Чтобы не сбиться, не скомкать свои, как ему казалось, очень убедительные доводы, Горячеватый начал говорить медленно, отрубая фразы, каждую в отдельности.
— Идеть тяжкий период войны. Сейчас на фронт нужно опытных летчиков. А такие выпускники, каких теперь выпекають… Лучше они пойдуть на фронт потом, когда немного легче станет.
— Стратег! Скажи, какой дальновидный! — Снисходительная улыбка полковника тут же исчезла. Черты лица налились суровой тяжестью. — Зачем же выпускаете таких желторотых, товарищ инструктор-летчик? Значит, плохо учите людей! Выходит, и здесь, в тылу, не справляетесь.
Четыре шпалы на полковничьей петлице били в глаза рубиновым блеском, давили силой большой власти. Но не оробел перед ними единственный кубик Горячеватого.
— Не справляюсь… А самолеты вы мне дали? А бензин вы мне дали?!
Вскочив, полковник зашагал по кабинету. Остановился напротив Горячеватого, лицом к лицу, даже его теплое дыхание было ощутимо.

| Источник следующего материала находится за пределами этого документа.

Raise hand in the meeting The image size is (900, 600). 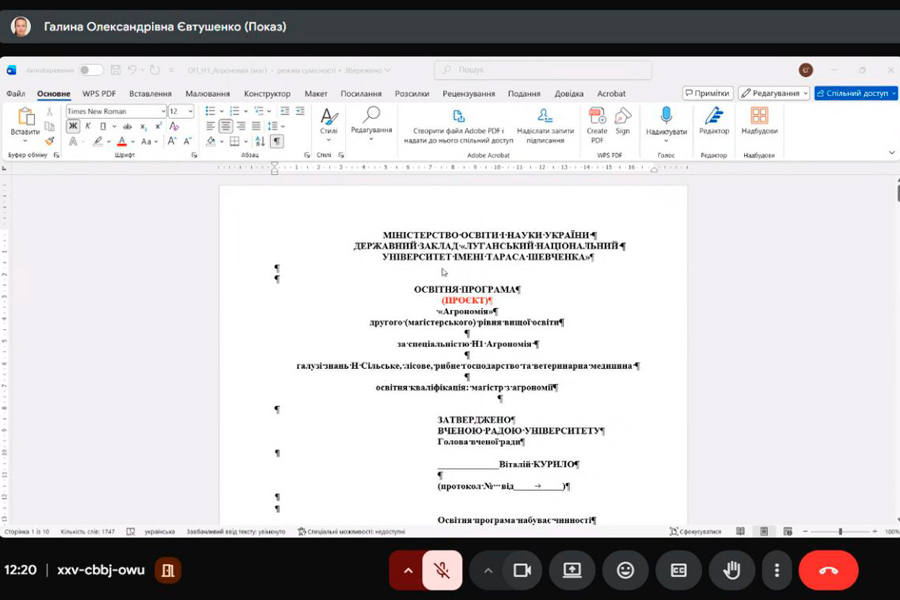tap(732, 570)
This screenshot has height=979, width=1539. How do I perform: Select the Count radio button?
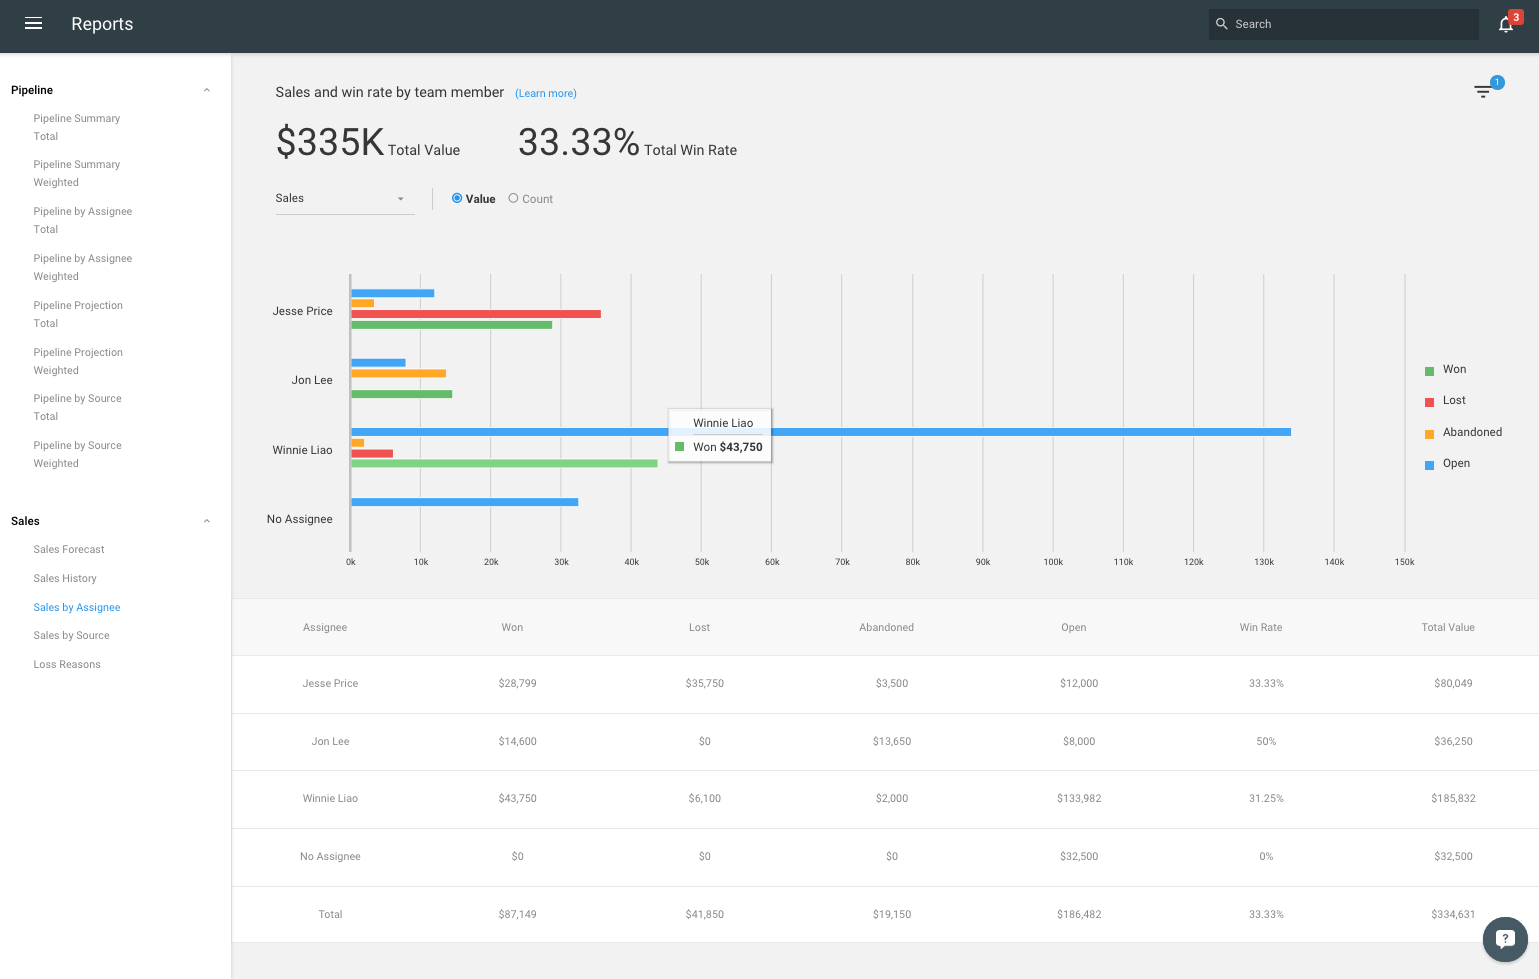click(x=513, y=199)
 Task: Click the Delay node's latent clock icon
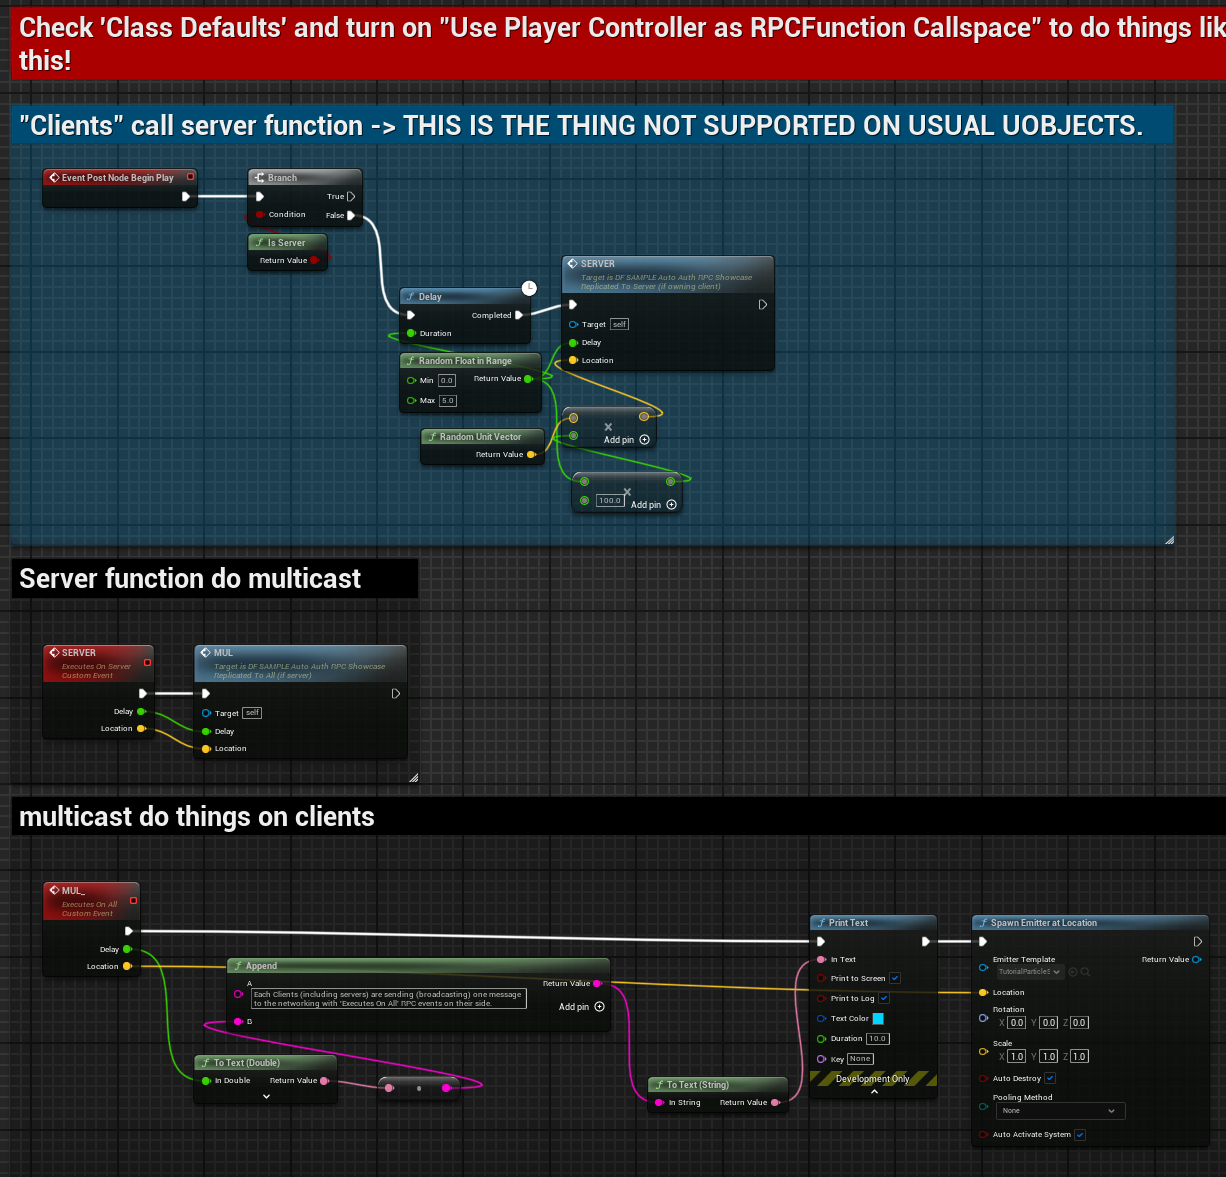point(529,288)
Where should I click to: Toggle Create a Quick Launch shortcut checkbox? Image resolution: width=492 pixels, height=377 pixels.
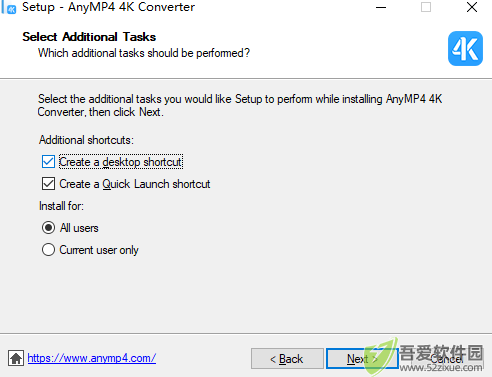pos(48,184)
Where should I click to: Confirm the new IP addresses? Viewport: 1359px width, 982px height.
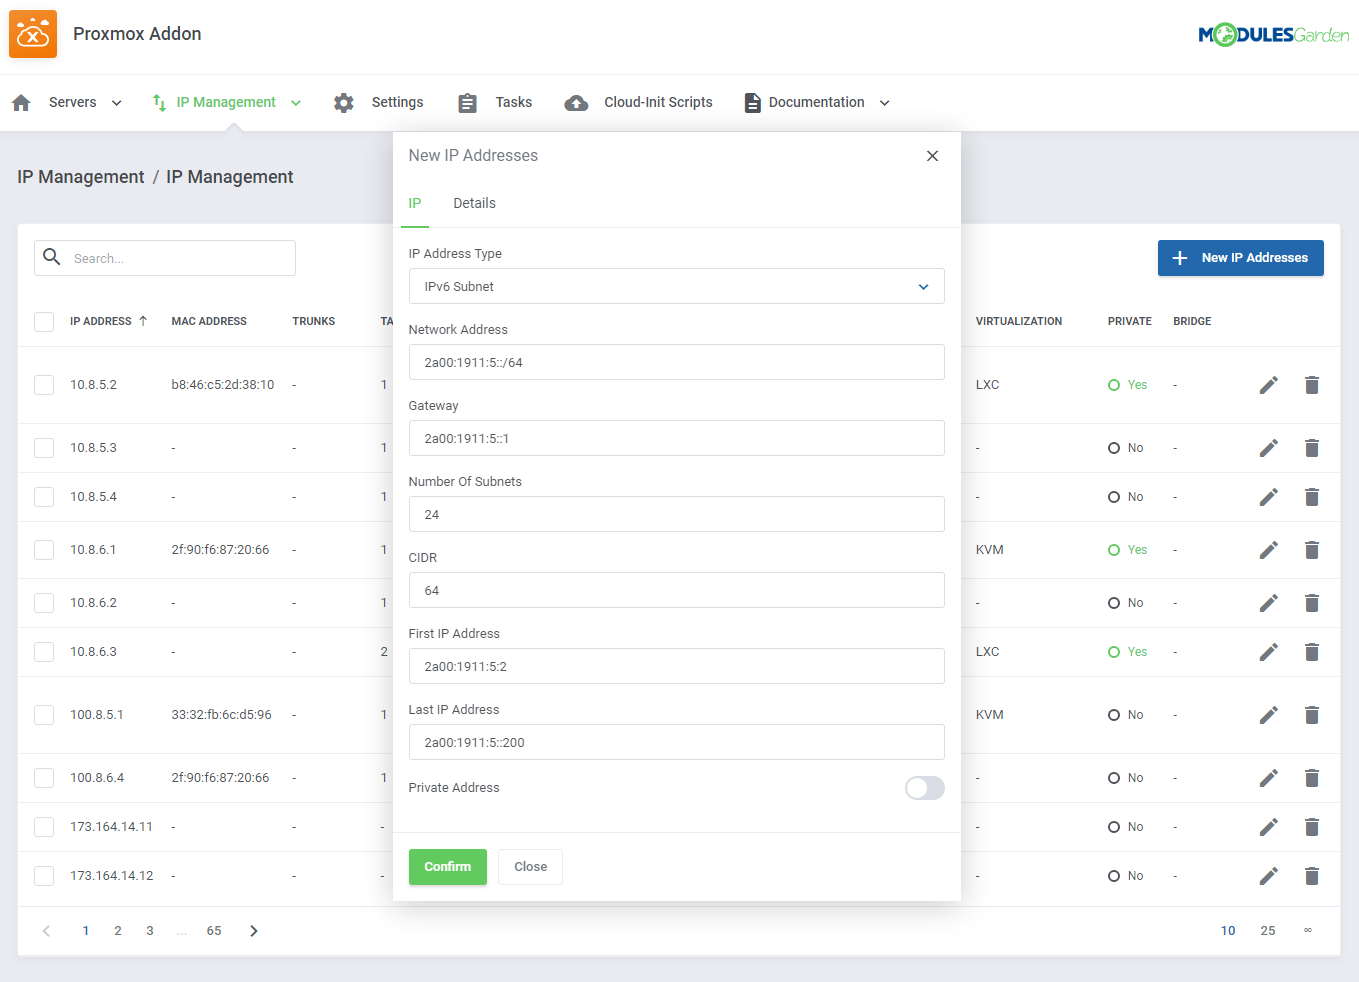(x=447, y=866)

— Вы правы: матчасти и горючего недостаточно. Но если так рассуждать, то можно вообще до пораженческих настроений докатиться. Всюду не хватает, и всюду тяжело: и здесь и на фронте тем более. В том-то и задача наша, чтобы выстоять в этих условиях и выполнить свой долг, как положено.
— Это ясно, товарищ полковник.
Без дальнейших рассуждений полковник молча, тычком, подал руку Горячеватому.
В обратный путь инструктор вылетел после четырех часов дня. Солнце держалось еще высоко, светило почти в спину, поскольку самолет шел курсом на восток, и видимость была отличная: каждый холм или овражек рисовались четкими линиями и яркими красками.
Слева, в лощинке, курилась пыль. Дикие козы — целое стадо — бежали наискось по склону. Стоило довернуть машину влево, чтобы спикировать как раз на них. Но сейчас Горячеватый не обратил на дичь никакого внимания. Даже отвернулся.
Склонив голову на левый борт, он глядел на землю, выдерживая линию пути, а думал о своем. Не было зла на начальника школы, который не уважил его просьбы, не хотелось вспоминать нудные разъяснения кадровика, с которым тоже довелось встретиться в штабе школы. Время от времени возникали перед глазами восковой бледности лицо и русый чуб Сереги Снегирева, звучали эхом его слова: "Не они нас, а мы их бьем…", "Там такая рубка, браток!"
Шестнадцатая учебная группа заступила в караул на аэродроме. Начальником караула, его помощником, разводящим пошли курсанты — все свои ребята. Впереди сутки вахты. Хоть и скучно стоять с винтовкой где-нибудь в дальнем углу аэродрома, а все-таки лучше, чем на занятиях: можно думать о чем-то хорошем, мечтать о времени, когда ты летчиком-истребителем отправишься на фронт, проведешь десятки победных воздушных боев, в одном из которых будешь нетяжело ранен, а потом твоя же часть освободит от врага рабочий поселок у Горячего ключа, и ты увидишь мать, сестренку и отца, которые по счастливой случайности все останутся живы-здоровы. За четыре долгих часа пребывания на посту можно сочинить в уме целую повесть. Особенно ночью, когда вокруг темень и тишина и самолеты спят под брезентовыми чехлами.
От кого и что тут охранять, собственно говоря? За условной границей аэродрома простирается бескрайняя степь, никого там нет, раз в неделю проедет старый казах на ослике, напевая древнюю монотонную песню, — так что, ему нужен твой самолет?